- **Problem to work on**
There is one span to output from the data below: the lines starting at the line with "Open the One way trip type dropdown" and ending at the line with "This screenshot has height=1512, width=2420.". Output it exactly, ends included, nothing more.

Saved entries
================================

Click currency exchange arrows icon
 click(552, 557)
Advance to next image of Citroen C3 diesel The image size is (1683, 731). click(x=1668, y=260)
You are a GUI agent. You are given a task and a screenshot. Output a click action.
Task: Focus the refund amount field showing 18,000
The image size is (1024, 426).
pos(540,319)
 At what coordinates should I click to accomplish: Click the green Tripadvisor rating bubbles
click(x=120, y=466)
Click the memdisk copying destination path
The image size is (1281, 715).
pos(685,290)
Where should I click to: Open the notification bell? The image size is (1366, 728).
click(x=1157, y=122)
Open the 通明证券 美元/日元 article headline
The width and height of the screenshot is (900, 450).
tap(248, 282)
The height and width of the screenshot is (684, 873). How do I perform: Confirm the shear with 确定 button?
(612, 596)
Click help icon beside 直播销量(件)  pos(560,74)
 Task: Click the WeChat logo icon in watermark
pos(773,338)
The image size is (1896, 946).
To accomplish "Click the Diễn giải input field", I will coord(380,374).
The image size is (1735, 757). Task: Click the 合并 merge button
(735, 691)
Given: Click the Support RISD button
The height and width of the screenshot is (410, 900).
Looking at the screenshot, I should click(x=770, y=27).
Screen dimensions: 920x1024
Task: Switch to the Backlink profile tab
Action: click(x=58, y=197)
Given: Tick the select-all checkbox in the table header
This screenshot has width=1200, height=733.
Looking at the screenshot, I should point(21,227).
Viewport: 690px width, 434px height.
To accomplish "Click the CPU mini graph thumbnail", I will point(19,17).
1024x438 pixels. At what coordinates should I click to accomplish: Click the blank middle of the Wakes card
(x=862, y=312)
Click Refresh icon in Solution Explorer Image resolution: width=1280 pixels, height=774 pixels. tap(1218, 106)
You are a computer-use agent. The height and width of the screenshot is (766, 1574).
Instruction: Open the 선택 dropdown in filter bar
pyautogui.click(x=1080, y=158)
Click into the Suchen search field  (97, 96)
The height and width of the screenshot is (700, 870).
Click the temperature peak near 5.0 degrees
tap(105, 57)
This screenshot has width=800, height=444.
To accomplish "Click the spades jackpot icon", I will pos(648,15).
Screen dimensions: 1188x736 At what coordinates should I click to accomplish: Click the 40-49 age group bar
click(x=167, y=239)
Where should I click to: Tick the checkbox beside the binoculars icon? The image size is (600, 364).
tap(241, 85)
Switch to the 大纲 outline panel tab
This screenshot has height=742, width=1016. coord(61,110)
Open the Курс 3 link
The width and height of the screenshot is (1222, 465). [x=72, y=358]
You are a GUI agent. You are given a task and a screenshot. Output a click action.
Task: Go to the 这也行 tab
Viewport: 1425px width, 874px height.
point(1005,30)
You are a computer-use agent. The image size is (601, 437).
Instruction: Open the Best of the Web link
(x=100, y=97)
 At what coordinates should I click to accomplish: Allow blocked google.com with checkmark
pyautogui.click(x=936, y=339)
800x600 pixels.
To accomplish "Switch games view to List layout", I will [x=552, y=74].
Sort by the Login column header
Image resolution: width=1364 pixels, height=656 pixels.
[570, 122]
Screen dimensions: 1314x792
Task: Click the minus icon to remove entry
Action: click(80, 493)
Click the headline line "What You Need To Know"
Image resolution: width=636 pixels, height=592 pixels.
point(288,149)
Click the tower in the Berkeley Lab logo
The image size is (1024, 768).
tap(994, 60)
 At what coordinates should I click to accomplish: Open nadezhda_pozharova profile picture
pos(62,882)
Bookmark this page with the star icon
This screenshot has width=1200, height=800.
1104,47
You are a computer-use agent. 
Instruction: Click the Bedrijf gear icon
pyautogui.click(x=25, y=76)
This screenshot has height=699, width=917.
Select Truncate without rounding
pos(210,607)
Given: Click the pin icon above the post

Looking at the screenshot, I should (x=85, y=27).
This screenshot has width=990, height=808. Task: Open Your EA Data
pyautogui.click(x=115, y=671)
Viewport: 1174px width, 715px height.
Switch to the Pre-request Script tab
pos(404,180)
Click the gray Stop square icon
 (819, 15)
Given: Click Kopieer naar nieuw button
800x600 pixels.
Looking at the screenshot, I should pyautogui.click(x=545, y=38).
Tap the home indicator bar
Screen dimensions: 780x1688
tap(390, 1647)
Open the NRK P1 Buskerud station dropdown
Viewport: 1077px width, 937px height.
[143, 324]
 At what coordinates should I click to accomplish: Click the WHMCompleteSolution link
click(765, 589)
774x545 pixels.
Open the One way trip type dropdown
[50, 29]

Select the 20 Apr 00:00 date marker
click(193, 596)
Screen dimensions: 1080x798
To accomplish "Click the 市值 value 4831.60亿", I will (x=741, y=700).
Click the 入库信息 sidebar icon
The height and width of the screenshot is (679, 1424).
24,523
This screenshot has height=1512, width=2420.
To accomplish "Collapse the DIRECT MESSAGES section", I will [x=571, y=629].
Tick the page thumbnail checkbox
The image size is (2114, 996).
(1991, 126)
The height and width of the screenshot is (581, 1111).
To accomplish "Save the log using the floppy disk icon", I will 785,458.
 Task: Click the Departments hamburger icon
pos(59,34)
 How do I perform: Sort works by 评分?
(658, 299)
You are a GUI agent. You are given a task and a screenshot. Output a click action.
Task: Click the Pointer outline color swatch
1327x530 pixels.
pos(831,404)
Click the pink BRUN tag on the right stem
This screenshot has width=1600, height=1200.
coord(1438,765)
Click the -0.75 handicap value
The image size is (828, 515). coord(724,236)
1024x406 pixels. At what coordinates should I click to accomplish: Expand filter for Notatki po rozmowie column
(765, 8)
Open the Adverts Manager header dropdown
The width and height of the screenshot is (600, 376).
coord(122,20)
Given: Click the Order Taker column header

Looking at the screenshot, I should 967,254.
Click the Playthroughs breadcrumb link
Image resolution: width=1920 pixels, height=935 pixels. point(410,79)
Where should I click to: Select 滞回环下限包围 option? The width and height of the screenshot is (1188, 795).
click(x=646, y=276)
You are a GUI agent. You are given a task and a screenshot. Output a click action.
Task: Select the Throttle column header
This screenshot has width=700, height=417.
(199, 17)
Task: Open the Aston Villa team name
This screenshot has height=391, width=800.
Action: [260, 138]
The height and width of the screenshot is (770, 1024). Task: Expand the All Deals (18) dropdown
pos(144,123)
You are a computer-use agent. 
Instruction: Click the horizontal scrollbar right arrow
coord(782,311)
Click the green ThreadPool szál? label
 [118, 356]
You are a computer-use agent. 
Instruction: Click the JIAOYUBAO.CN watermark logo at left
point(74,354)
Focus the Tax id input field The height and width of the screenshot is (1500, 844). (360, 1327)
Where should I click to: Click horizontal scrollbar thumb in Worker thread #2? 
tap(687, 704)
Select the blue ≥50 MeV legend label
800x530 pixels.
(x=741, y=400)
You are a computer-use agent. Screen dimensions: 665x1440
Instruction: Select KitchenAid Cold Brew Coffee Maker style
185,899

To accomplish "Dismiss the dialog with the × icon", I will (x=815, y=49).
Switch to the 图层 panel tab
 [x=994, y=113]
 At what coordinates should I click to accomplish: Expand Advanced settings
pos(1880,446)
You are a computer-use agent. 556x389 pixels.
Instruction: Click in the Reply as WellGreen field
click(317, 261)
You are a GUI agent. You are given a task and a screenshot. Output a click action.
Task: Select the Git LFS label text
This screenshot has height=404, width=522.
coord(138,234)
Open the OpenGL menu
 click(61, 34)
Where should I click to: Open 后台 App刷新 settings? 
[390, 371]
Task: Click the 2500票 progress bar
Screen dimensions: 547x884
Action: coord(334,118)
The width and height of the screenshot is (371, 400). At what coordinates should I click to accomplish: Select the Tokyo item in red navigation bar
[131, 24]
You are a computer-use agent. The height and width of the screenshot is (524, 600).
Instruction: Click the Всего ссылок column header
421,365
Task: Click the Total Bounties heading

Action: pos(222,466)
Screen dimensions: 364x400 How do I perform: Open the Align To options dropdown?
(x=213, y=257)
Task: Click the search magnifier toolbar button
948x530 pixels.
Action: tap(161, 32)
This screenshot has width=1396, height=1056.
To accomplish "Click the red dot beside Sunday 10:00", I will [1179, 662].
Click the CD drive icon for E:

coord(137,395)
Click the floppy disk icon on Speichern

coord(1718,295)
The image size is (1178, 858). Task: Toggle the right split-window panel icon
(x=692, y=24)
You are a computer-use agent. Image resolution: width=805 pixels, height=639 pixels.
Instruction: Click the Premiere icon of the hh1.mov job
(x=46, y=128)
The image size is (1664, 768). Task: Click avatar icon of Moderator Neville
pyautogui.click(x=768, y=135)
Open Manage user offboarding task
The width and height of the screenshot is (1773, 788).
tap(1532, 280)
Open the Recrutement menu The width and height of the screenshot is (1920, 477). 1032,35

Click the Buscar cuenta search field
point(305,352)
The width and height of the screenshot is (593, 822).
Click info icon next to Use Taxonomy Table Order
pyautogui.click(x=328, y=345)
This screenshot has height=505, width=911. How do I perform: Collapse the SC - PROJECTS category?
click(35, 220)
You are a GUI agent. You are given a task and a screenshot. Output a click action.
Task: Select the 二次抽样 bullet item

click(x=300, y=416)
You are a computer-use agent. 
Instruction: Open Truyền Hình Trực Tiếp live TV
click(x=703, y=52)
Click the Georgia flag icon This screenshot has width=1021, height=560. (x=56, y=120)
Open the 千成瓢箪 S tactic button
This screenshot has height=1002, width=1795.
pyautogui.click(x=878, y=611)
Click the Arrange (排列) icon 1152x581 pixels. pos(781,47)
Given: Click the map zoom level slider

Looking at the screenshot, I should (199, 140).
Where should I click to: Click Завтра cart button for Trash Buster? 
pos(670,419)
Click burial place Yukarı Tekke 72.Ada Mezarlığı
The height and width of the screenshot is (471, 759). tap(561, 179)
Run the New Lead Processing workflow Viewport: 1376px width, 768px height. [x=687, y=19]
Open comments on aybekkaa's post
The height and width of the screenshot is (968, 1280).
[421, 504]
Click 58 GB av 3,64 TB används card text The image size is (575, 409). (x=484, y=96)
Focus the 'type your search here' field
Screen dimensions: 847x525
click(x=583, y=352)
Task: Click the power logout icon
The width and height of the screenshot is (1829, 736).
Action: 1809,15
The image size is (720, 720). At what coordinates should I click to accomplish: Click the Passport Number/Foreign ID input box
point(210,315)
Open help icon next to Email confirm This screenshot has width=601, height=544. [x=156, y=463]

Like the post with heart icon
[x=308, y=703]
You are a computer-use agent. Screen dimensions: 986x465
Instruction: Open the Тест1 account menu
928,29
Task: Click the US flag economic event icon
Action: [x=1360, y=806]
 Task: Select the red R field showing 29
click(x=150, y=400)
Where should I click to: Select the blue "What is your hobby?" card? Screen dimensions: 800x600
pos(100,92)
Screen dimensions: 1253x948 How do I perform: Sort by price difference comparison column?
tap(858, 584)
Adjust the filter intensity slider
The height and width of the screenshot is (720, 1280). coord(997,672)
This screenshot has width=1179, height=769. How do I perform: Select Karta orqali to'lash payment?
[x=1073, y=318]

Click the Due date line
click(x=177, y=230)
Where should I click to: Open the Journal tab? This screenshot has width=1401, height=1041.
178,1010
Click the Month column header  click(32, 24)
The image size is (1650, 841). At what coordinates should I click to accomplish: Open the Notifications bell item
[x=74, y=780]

================================

- **Exercise output**
Open the One way trip type dropdown
[50, 29]

Select the 20 Apr 00:00 date marker
click(193, 596)
Screen dimensions: 1080x798
To accomplish "Click the 市值 value 4831.60亿", I will (x=741, y=700).
Click the 入库信息 sidebar icon
The height and width of the screenshot is (679, 1424).
24,523
This screenshot has height=1512, width=2420.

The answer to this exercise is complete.